> Work request: Lines from the one containing "You are a computer-use" through the last line of the records below need to be repeated exactly; nothing else, and no pictures.

START Dataset content

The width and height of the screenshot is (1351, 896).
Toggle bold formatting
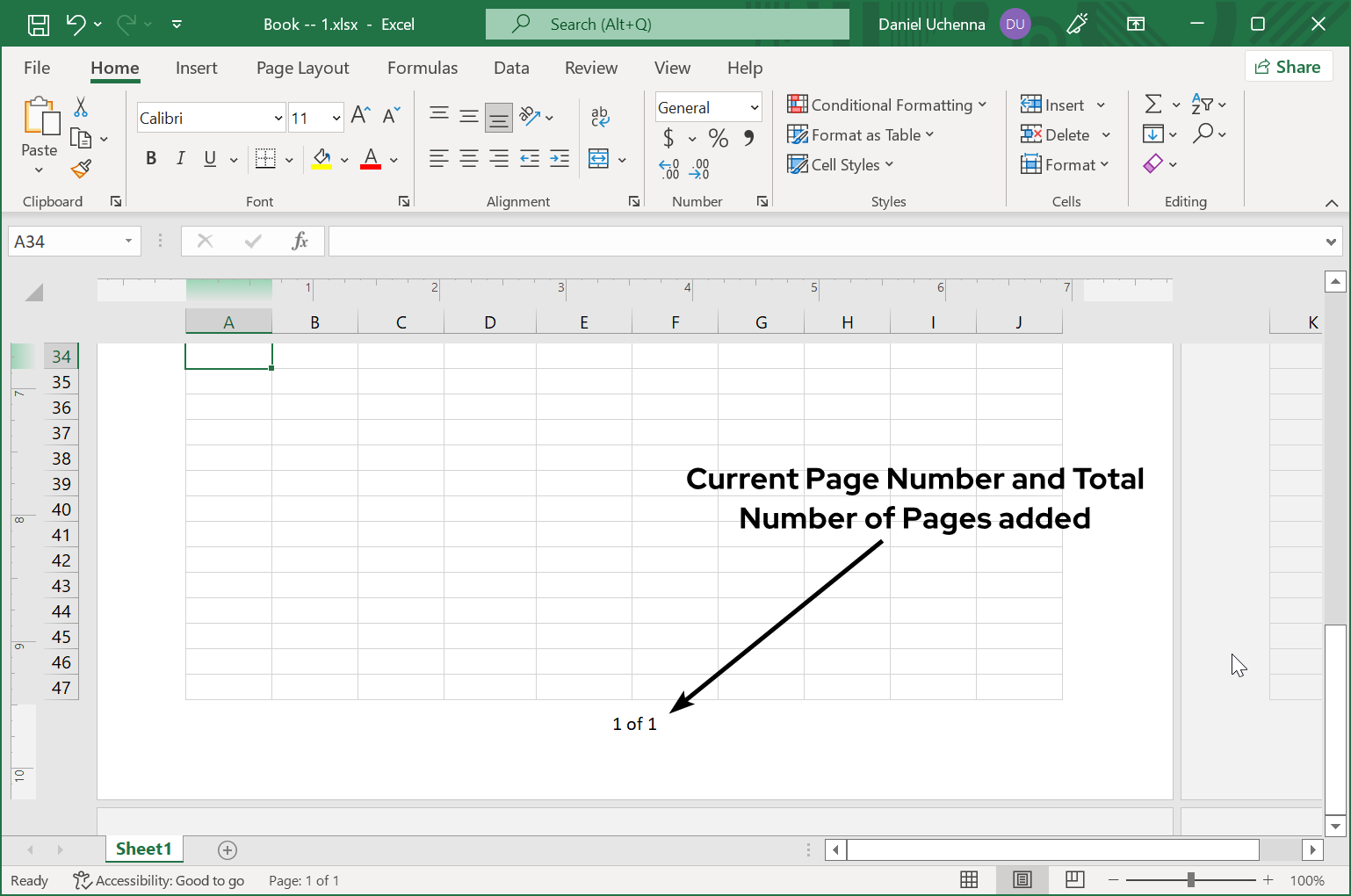coord(151,159)
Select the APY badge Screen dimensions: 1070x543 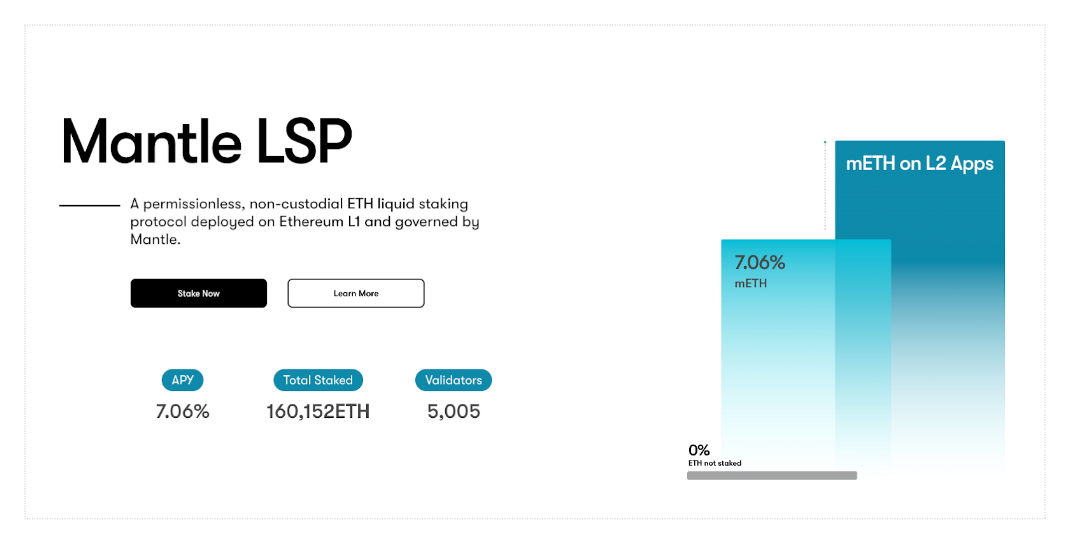(182, 380)
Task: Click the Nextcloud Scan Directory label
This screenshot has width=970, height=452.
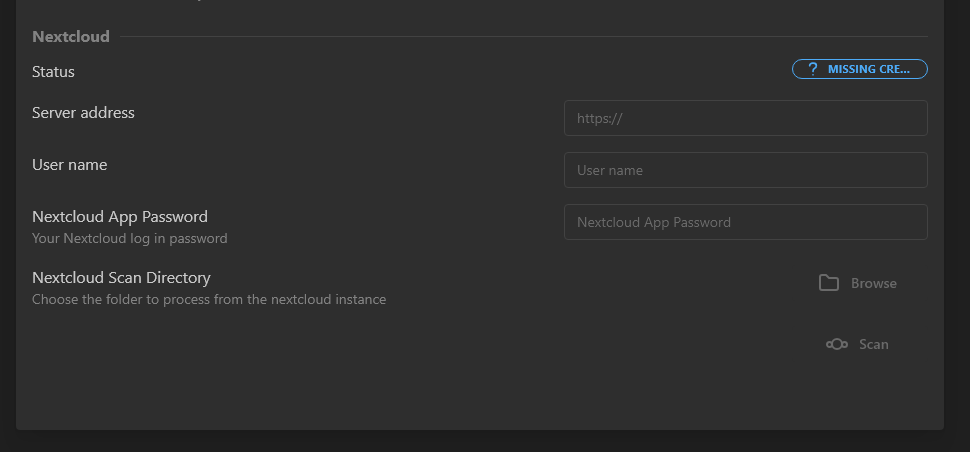Action: click(121, 278)
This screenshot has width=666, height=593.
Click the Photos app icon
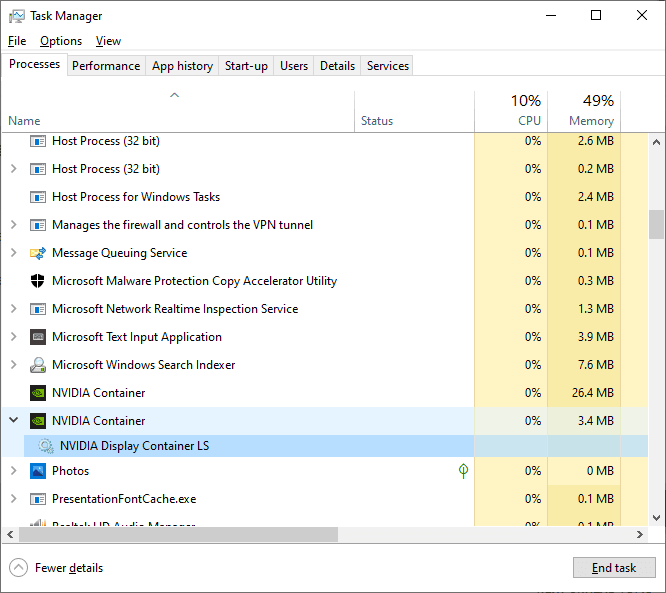point(38,471)
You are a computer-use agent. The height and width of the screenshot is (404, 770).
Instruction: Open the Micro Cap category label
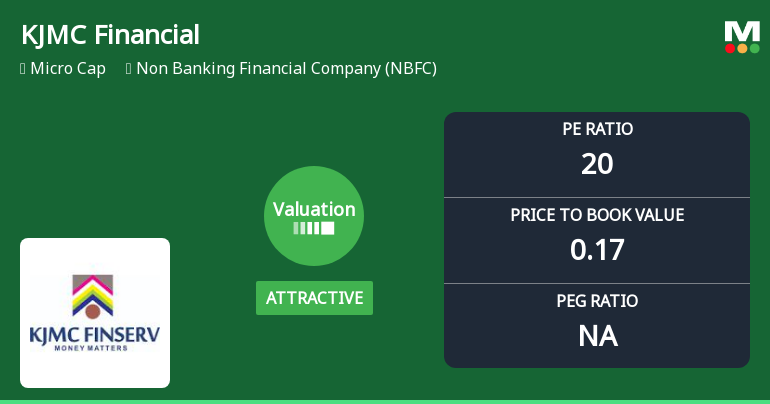68,69
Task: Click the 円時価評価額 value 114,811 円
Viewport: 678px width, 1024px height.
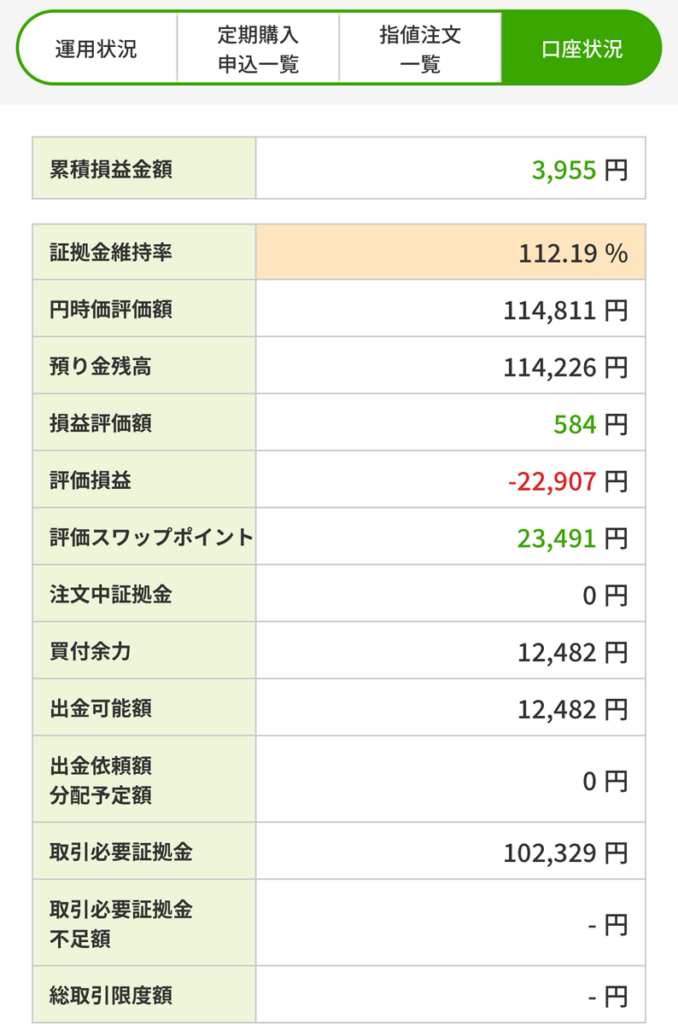Action: click(x=565, y=310)
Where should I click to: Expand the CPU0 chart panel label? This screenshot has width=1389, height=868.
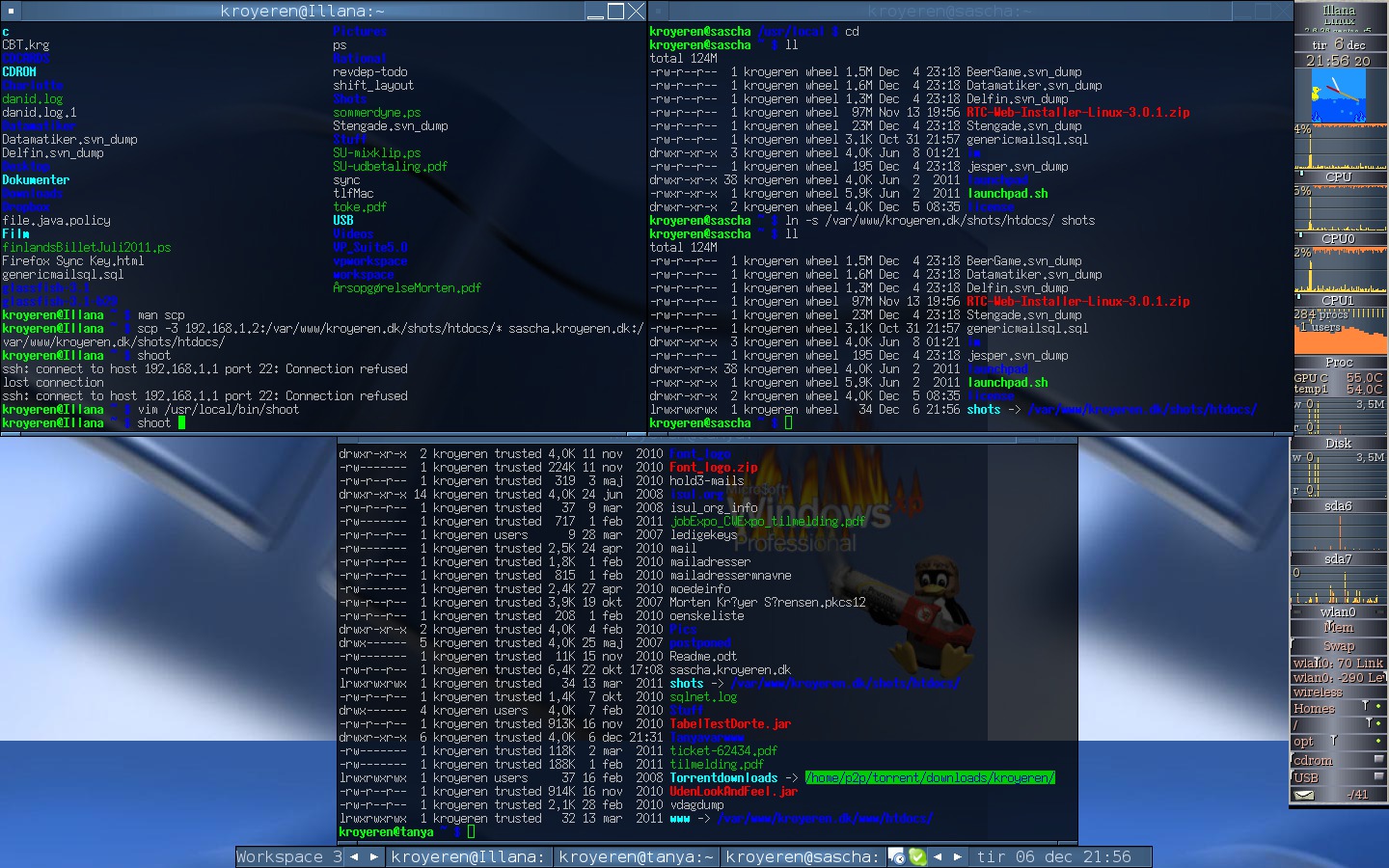point(1338,238)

END Dataset content

> Reply:
You are a computer-use agent. The height and width of the screenshot is (404, 770).
Instruction: Open the Micro Cap category label
68,69
Task: Click the 円時価評価額 value 114,811 円
Viewport: 678px width, 1024px height.
Action: click(x=565, y=310)
Where should I click to: Expand the CPU0 chart panel label? This screenshot has width=1389, height=868.
point(1338,238)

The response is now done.